When a plane blade is pushed straight ahead into the wood, the shaving follows the pitch of the blade. When you skew the plane, the shaving follows the longer, but shallower diagonal path up the blade. This fact can come in handy if you are planing, for example, end grain and need to shear the fibers at a lower angle of attack to get the best finish. This lower angle of attack comes with the same bevel and relief angles on the blade. If you honed a low-angle plane to match the skewed angle you may need to grind the blade to a thin, fragile edge.

I recently spent too much time trying to understand the relationship between the skew angle and the resultant effective pitch angle when John Whelan came to my rescue. I found an excerpt from his book: The Wooden Plane: Its History, Form, and Function at Nichael Cramer’s website: http://homepages.sover.net/~nichael/nlc-wood/index.html. The passage is worth reading but the part I needed was this: “…the sine of the effective pitch is the product of the sine of the actual pitch and the cosine of the skew angle.”  This sounded to me way more complicated than it needs to be so I cut angles off a couple of rear blocks from our plane kits and started measuring and doing the trig.

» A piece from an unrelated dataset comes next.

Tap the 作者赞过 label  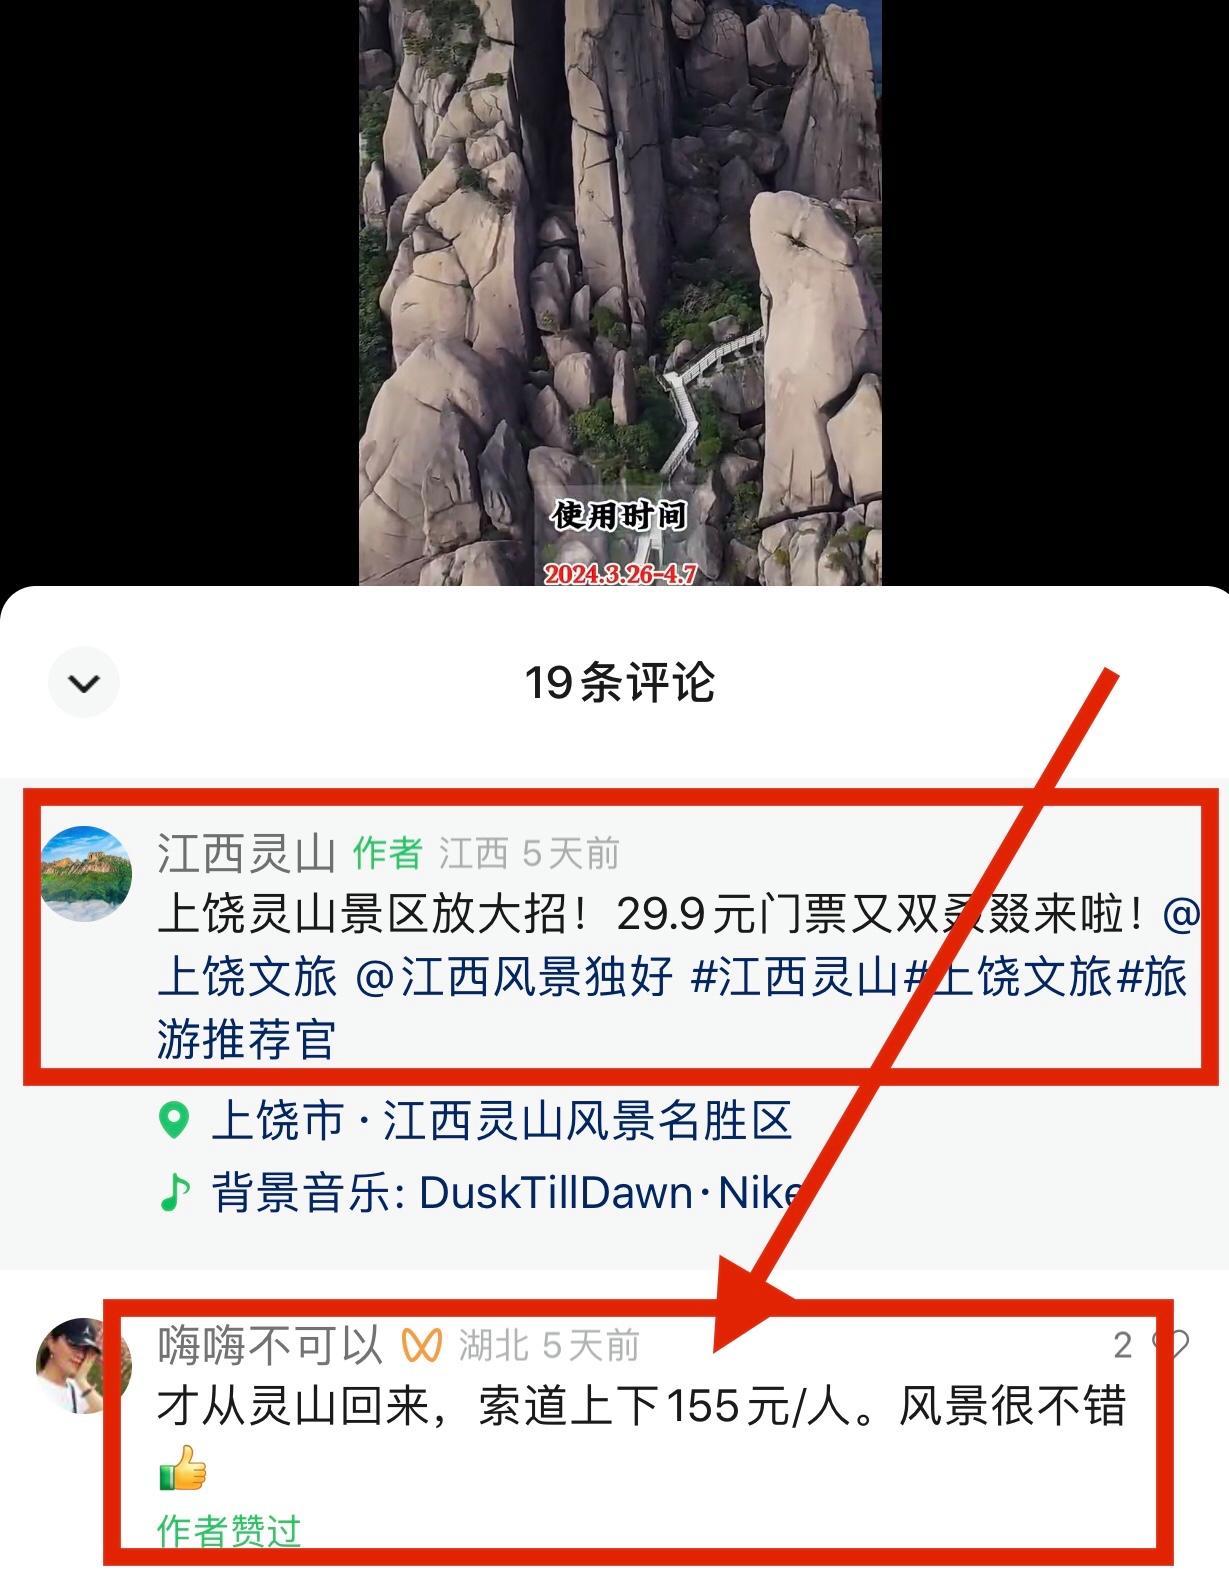pos(229,1530)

Turns out he’s right, of course. To save you some time I did a bit of Excel work and came up with a chart to show the effective angle of a the following pitches and skews:

Skew angle –> 10° 15° 20° 25° 30° 35° 40° 45°
Pitch angle
35° 34.4 33.6 32.6 31.3 29.8 28.0 26.1 23.9
40° 39.3 38.4 37.2 35.6 33.8 31.8 29.5 27.0
45° 44.1 43.1 41.6 39.9 37.8 35.4 32.8 30.0
50° 49.0 47.7 46.0 44.0 41.6 41.6 35.9 32.8
55° 53.8 52.3 50.3 47.9 45.2 42.1 38.9 35.4
60° 58.5 56.8 54.5 51.7 48.6 45.2 41.6 37.8
65° 63.2 61.1 58.4 55.2 51.7 47.9 44.0 39.9

A common pitch plane (blade bedded bevel down at 45°, like your trusty #4, etc.), skewed 30° will attack the wood at an effective angle of 37.8°. If you skew the same plane 45°, it will cut the wood as would an edge at 30°.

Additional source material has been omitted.